[Request] Reproduce verbatim every line of the entries, from the first line through the line that contains "Action: point(203,86)", inclusive.

[Information supplied]
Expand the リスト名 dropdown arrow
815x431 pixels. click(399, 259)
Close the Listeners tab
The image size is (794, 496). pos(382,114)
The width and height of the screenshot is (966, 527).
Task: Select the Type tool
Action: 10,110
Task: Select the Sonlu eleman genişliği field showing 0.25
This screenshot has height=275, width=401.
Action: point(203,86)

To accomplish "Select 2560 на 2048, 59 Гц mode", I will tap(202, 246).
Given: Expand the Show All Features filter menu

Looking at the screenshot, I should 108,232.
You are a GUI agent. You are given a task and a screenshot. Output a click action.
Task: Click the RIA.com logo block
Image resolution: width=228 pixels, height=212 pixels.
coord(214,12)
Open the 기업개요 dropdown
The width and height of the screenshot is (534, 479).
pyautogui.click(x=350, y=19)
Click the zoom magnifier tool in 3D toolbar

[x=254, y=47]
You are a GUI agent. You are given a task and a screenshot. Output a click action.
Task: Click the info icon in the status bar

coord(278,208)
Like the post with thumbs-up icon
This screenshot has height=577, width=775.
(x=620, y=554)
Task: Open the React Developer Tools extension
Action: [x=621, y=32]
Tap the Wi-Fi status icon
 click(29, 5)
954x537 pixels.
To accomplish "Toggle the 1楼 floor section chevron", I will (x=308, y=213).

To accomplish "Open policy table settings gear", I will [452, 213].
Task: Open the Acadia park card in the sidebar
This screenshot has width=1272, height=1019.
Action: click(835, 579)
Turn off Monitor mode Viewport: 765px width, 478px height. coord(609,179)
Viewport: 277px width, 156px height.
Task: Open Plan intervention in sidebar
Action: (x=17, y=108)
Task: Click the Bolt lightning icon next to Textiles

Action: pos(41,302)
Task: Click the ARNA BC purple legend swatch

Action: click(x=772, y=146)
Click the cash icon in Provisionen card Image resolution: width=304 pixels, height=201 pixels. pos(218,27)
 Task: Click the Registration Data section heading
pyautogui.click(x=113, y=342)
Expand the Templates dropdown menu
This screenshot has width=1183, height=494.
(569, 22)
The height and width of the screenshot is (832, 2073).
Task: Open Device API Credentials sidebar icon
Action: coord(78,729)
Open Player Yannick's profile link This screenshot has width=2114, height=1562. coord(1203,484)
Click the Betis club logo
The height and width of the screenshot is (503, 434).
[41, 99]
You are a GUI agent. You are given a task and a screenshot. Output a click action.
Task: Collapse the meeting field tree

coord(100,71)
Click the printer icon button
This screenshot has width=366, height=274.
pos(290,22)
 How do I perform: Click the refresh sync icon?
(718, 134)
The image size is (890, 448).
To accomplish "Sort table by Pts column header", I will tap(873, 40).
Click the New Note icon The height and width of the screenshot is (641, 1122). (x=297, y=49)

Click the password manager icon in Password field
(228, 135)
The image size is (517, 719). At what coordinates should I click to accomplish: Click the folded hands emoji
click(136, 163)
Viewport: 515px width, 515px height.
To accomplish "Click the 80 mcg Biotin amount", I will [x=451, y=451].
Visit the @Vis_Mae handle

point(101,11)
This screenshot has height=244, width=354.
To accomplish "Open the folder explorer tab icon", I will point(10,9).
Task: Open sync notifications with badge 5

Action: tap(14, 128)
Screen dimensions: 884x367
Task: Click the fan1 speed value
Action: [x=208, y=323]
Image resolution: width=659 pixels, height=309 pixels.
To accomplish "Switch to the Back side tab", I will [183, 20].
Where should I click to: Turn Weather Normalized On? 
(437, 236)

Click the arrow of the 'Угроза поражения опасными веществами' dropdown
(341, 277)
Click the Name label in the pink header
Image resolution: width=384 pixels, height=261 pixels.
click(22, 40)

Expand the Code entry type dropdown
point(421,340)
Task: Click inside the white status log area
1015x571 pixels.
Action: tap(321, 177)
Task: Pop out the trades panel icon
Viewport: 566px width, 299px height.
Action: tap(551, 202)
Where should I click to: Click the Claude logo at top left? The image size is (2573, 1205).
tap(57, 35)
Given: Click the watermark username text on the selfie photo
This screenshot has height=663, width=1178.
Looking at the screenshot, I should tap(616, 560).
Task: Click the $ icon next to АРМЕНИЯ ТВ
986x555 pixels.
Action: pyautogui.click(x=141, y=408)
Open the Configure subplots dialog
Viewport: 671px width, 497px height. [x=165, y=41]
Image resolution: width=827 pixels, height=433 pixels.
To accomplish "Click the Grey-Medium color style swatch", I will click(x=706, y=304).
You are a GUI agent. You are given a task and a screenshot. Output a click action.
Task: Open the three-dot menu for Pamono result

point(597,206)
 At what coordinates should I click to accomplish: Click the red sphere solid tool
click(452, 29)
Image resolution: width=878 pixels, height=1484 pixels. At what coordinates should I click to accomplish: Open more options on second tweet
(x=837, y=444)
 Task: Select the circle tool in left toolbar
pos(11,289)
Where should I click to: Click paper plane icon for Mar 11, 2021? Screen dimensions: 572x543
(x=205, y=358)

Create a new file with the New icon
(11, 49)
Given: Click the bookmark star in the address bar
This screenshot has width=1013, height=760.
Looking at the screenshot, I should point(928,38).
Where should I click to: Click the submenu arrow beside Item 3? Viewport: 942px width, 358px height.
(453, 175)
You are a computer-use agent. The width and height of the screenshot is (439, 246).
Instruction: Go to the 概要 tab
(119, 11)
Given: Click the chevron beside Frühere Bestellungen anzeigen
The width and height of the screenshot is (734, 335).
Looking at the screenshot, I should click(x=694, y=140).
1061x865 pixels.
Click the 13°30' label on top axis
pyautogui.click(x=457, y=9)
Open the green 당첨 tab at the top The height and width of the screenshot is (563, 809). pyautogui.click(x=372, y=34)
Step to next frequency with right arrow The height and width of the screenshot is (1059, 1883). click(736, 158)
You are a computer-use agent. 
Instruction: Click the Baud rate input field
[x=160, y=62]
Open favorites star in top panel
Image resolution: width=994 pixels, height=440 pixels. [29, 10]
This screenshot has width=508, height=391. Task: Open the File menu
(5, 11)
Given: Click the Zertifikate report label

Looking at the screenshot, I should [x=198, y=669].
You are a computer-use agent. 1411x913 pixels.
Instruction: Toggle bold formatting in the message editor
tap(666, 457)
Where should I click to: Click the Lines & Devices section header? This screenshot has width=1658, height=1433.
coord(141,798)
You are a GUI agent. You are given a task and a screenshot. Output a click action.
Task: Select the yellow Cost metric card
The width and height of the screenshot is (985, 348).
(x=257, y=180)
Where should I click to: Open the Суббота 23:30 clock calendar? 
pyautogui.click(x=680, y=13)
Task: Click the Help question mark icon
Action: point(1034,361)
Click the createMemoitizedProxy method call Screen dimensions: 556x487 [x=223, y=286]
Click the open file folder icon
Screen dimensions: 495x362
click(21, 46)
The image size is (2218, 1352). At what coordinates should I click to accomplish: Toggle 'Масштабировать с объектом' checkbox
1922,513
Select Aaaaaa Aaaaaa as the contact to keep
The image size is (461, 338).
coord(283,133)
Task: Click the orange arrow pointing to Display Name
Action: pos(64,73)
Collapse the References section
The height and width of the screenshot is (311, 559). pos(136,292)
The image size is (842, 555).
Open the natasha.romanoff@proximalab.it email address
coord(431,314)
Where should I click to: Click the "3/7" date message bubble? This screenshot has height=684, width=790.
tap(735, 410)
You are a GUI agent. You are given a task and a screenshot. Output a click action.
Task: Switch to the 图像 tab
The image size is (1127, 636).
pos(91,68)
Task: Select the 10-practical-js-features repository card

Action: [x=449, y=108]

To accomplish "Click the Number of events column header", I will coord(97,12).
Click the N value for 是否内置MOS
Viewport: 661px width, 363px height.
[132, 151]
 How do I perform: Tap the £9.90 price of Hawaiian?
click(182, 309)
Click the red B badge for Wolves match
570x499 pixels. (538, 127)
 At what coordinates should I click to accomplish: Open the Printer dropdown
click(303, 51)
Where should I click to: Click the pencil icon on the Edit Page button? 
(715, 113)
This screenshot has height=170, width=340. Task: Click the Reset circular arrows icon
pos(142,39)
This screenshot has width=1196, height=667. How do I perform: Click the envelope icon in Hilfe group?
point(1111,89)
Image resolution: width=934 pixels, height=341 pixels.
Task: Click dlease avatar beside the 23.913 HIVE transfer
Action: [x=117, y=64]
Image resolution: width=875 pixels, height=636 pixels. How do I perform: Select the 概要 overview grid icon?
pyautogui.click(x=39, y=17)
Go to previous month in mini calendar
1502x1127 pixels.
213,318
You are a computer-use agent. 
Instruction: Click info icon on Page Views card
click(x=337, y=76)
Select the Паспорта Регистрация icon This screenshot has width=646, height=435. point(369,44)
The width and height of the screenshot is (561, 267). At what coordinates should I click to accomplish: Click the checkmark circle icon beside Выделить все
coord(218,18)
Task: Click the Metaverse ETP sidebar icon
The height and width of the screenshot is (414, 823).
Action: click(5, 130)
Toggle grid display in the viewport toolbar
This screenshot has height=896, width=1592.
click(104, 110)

[Response to this task]
Expand the リスト名 dropdown arrow
815x431 pixels. click(399, 259)
Close the Listeners tab
The image size is (794, 496). pos(382,114)
The width and height of the screenshot is (966, 527).
Task: Select the Type tool
Action: 10,110
Task: Select the Sonlu eleman genişliği field showing 0.25
This screenshot has height=275, width=401.
Action: point(203,86)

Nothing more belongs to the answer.